Los códigos del genocidio han sido retratados con una extraordinaria similitud por parte de las culturas dominantes. La primera de las razones de justificación del genocidio ha sido, en todos los casos, la superioridad racial aunque detrás de esta concepción se escondieran otros factores, como el económico.

La dominación de un pueblo es un suceso que exige el que los adversarios sean retratados en las mentes de los que les subyugan como enemigos, como seres infrahumanos, como salvajes. Sobre el genocidio americano, Earl Shorris decía que «fue necesario considerar al indio como infrahumano. Éste es el primer precepto del genocidio. El genocidio depende del envilecimiento de la víctima antes del acto».

Y así a lo largo de la dominación española y anglosajona siempre se ha considerado al no-hispano o al no-inglés como un ser de segunda categoría, al igual que el nazismo consideró a judíos y gitanos, indignos de la existencia.

Ahora, sin embargo, parece que las tornas se cambian. Y que las víctimas se convierten en verdugos. Con pretendidos mimbres intelectuales, una nueva corriente, soportada por personas supuestamente escolarizadas (entre ellos algún abogado), apuntan un nuevo concepto de genocidio. El cometido por ETA y la izquierda abertzale sobre la población española. Decenas de millones de españoles, apuntan en su andanada, han sido exterminados o susceptibles de serlo, en los últimos 50 años.
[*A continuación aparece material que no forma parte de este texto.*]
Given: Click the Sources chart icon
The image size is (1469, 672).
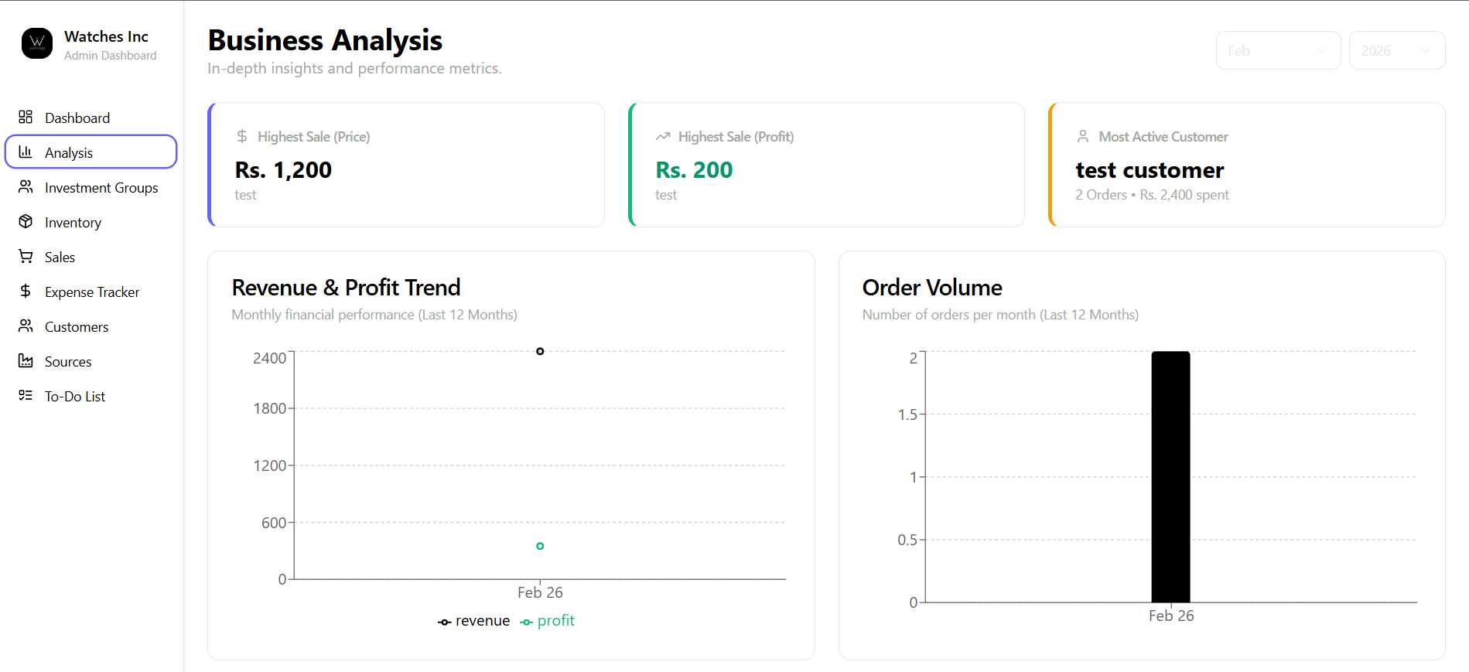Looking at the screenshot, I should pyautogui.click(x=26, y=360).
La patética y asombrosa propuesta está avalada por informes periciales que no son en absoluto desdeñables: centenares de personas han sido detenidas y condenadas por testimonios similares. Se han convertido, autoalimentados con sus delirios, en atrocitólogos, como diría White, académicos de esa nueva ciencia llamada atrocitología.

Son los mismos que niegan el holocausto en América y lo transforman en un "encuentro de culturas", que escriben "hay que pasar página sobre la guerra civil" o relegan a las canciones del Tío Tom las crueldades históricas de la esclavitud. Son los mismos que miraron para otro lado cuando tuvieron noticias de los hornos crematorios.

Son aquellos que reescribieron la historia para decir que 400.000 personas habían abandonado el sur del territorio vasco hacia el exilio bajo presión abertzale. Los que anuncian que la tortura es una mentira fabricada con manuales de ikastola. Los que abuchean a Gaizka Garitano por hablar en euskara. Los que dijeron que Lasa y Zabala escaparon de los suyos a Sudamérica, los que anunciaron que Martxelo Otamendi era amigo de Ben Laden.

El relato español, o el relato único que tratan de imponer, y en esto los codazos por ser Manolo Escobar o Lola Flores son magníficos (monta tanto tanto monta PSOE-PP), contradice toda la lógica. Pero el nivel está tan alto que apenas importa. La mentira y la manipulación están en el ADN del poder español.

Consiguieron engañar al Consejo de Seguridad de la ONU con motivo de los atentados yihadistas en Madrid el 11M de 2004, achacado a ETA. Y habrían convencido a la comunidad internacional que el bombardeo de Gernika de abril de 1937 fue obra de los propios vascos de no ser por la crónica del británico Georges Steer, testigo directo.

La mezcla de genocidios como el de la shoah, el del Tibet, el del Sahara u otros similares, tiene un objetivo. Moldear el relato. Abrir un totus revolutum para el futuro. Y, de paso, si algún juez quiere hacer carrera con la infamia, una imputación colectiva que se activará si el proceso del bye, bye a España se acelera.

Hace unos años, Garzón fue tachado de extravagante por una iniciativa parecida. Abrió un sumario a cuenta de que los niños de las poblaciones reducidas vascas nacían en los hospitales de las capitales y, luego, según una orden del Registro Civil, podían inscribirse en la localidad de la que habían salido, es decir en la que hasta entonces vivían sus padres. Lógica pura. Garzón pensó que detrás había una limpieza étnica y abrió diligencias. Las cerró ante la carcajada generalizada.

Hoy, con la constatación de que la involución es un hecho, tanto lo de la limpieza étnica, como lo del genocidio, a pesar de que no tiene ni pies ni cabeza, puede prosperar. Nos llevan hacia atrás, en vez de hacia el futuro. Cada día nos cae algún ejemplo. Y volverán a negar que destruyeron Gernika.